Ostern- bald ein Trümmerhaufen
Ostern- bald ein Trümmerhaufen
Früher war Ostern eines der schönsten Gemeinden im Banat. Gepflegte Häuser, reges Kulturleben, Brauchtumspflege und Wohlstand kennzeichneten unsere Heimatgemeinde. Heute sind viele Häuser, vor allem am Rande des Dorfes, zerstört oder teilweise nicht mehr bewohnbar. Auf den Straßen vor den Häuser und in den Höfen sind Ziegelsteine aufgehäuft die aus dem Abriss der Gebäude stammen und zum Verkauf angeboten werden. Wo immer Baumaterial zu ergattern war, sind auch andere Objekte zum Opfer der Geschäftmacher gefallen wie: Brandweinhaus, im Wäldchen der Traktorenpark, der "Schrotter" und die Bauten am ehemaligen "Strand". Hier wurde auch eine Sandgrube erschlossen, die Ostern mit Sand versorgt.
In den bewohnten Häuser, wo sich die Neuankömmlinge niedergelassen haben, ist ein Großteil der Nebengebäude teilweise oder ganz verschwunden- ganz zu Schweigen von dem zustand der Häuser oder von den Neuankömmlinge bewirtschaften Gärten. Brauchbares Baumaterial wurde von ihnen - auch Einheimische beteiligten sich an diesem "Geschäft" - bedarfsgerecht hergerichtet und vermarktet oder selbst verwendet. Obwohl alle noch stehenden Häuser bewohnt sind, ist nicht auszuschließen, das der Abriss weiterer Häuser nicht verhindert wird. Die Gemeindeverwaltung aus Groß-Komlosch, die auch für Ostern zuständig ist, unternimmt gegen diese Zerstörung nichts.

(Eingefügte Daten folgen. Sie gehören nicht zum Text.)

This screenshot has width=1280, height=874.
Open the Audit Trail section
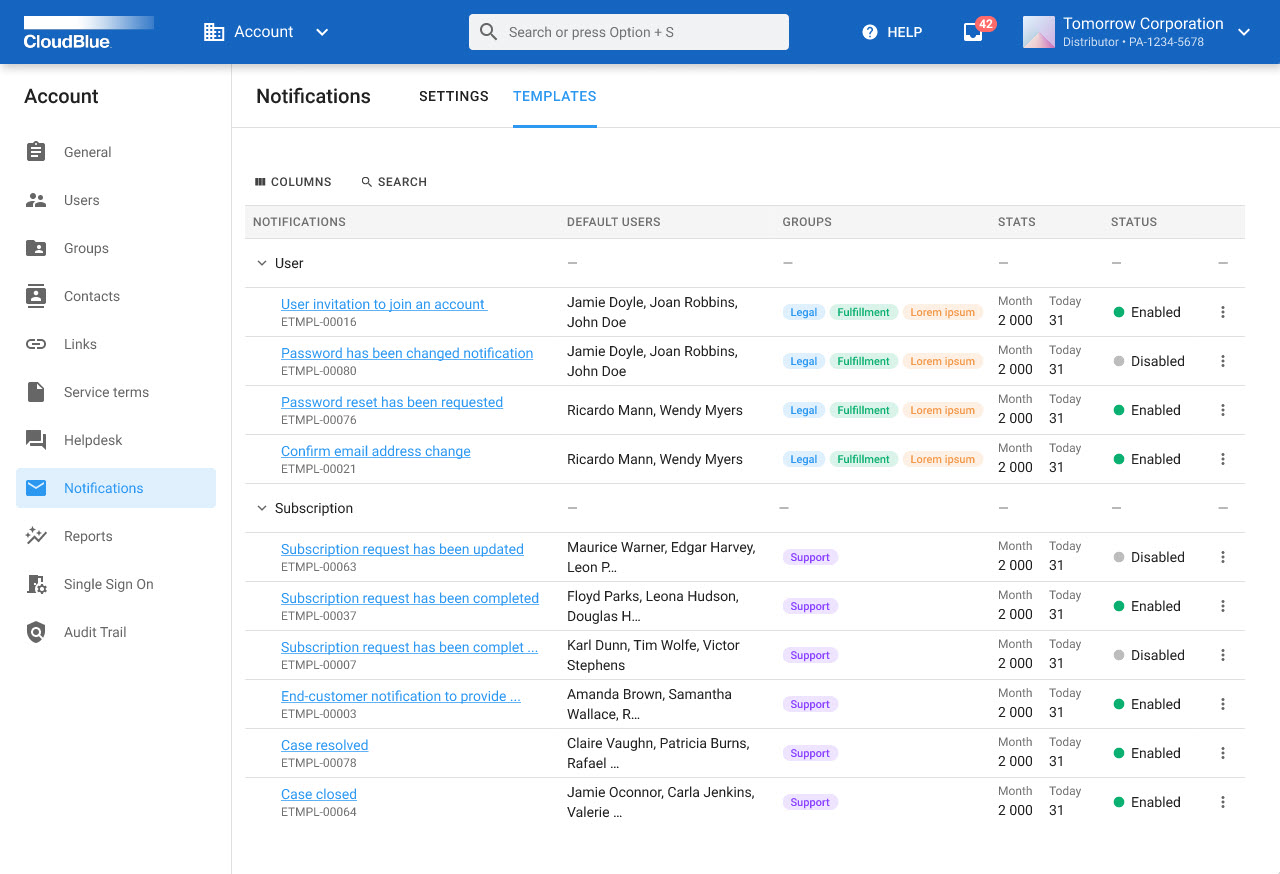[95, 632]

Die Ortsansässigen von Ostern klammern sich an die Hoffnung, dass sich dies ändert, wenn, wie es heißt, das Dorf wieder Gemeindesitz wird. Falls es dann nicht zu spät ist! Schon zu viele Häuser sind zu Schutt- und Trümmerhaufen geworden.
Die Anzahl der deutschen Einwohner wird im Einwohnersamt von Groß-Komlosch nicht getrennt geführt. Daher ist sie auch unbekannt. Nach unser Recherchen leben noch ca. 51 Deutsche in Ostern.